È ancora presto per conoscere gli esiti finali del golden power all’italiana, che oltretutto si intreccia e interferisce con le regole di mercato che governano le procedure delle offerte pubbliche, sia perché le parti possono ricorrere a un secondo grado di giurisdizione, sia perché il governo dovrà rispondere ai puntigliosi rilievi della Commissione, È però evidente che gli incontenibili desideri dei diversi stati europei (il nostro paese è in buona compagnia) stanno di fatto diventando incompatibili con le strategie comunitarie volte a costruire un forte ed efficiente mercato unico con altrettanto forti ed efficienti operatori transfrontalieri.

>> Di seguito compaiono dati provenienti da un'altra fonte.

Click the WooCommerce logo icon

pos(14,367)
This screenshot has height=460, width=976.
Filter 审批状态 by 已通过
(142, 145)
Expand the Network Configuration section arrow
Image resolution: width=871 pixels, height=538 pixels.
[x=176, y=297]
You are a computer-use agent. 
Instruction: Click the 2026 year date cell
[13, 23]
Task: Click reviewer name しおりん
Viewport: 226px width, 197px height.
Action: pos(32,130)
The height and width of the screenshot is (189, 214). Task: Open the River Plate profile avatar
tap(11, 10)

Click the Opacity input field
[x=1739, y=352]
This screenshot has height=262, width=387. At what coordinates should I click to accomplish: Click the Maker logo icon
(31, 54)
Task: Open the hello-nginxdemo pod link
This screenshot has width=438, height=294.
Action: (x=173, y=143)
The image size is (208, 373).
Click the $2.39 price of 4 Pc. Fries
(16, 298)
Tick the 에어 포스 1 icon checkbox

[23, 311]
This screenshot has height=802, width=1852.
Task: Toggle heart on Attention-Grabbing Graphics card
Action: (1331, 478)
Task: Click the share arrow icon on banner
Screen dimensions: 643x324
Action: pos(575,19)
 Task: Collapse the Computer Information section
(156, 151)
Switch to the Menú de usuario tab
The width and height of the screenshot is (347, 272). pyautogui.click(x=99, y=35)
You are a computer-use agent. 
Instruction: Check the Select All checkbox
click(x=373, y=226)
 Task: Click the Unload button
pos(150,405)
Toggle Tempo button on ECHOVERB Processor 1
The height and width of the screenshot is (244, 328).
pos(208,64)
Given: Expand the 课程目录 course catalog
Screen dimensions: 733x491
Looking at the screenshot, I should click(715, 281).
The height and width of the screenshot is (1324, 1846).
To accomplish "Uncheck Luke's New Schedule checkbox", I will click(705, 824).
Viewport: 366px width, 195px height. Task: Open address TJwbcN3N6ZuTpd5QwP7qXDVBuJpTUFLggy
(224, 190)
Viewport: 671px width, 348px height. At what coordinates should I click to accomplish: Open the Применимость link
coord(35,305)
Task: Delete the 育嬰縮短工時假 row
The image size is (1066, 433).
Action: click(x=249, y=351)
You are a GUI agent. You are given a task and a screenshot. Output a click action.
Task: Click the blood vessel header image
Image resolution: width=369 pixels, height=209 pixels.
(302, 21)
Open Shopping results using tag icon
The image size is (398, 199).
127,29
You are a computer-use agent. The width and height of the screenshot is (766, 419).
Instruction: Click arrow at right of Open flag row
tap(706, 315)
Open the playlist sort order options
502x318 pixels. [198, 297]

Bisogna allora decidersi: o si conservano discipline della allocazione dei diritti proprietari fondate sulle giurisdizioni nazionali ed esposte agli umori del governo di turno (ma allora bisogna avere la consapevolezza che tutte le belle parole dei vari rapporti Letta e Draghi e gli impegni sulla Unione dei capitali corrono il rischio di rimanere, appunto, belle parole), oppure si intraprende una coraggiosa strada di riforme. Le opzioni possono essere diverse, da una più attenta e rigorosa definizione del perimetro e dei presupposti del golden power, in una logica di trasparenza che riduca sensibilmente lo spazio discrezionale, fino a quella recentemente proposta dal documento programmatico della Associazione delle società per azioni (Assonime) di eliminarlo completamente per gli acquisti di partecipazioni di operatori comunitari e nazionali tranne che per i settori della difesa e della sicurezza nazionale: una sorta di ritorno alle origini.

Vi sono però due aspetti dai quali un percorso di riforma non può prescindere: il primo riguarda il fatto che le possibilità di successo risiedono solo e soltanto in uno forzo comunitario che omogeneizzi i singoli ordinamenti. Nessun paese, infatti, modificherà le carte in tavola se non in una logica di reciprocità, perché ciascuno vorrà proteggere i propri campioni nazionali, anche se poi sul piano internazionale finiscono tutti in serie B.

L’altro aspetto lo ha scolpito bene la comunicazione della Commissione e riguarda il confine oggettivamente molto labile tra le condizioni che i poteri speciali possono imporre e i parametri di vigilanza previsti dalla disciplina speciale. In altri termini, quella disciplina trova la sua ragion d’essere nel fatto che le banche non sono imprese come le altre e necessitano di sistemi di tutele e protezioni particolari che debbono prevalere su ogni altra istanza. È anch’essa una delle prime cose che si insegnano agli studenti, ma spesso la si dimentica. Se quindi è necessario cambiare le regole del gioco, un ruolo fondamentale occorre attribuirlo alla autorità di controllo. I poteri speciali sono troppo speciali per lasciarli solo nelle mani dei governi.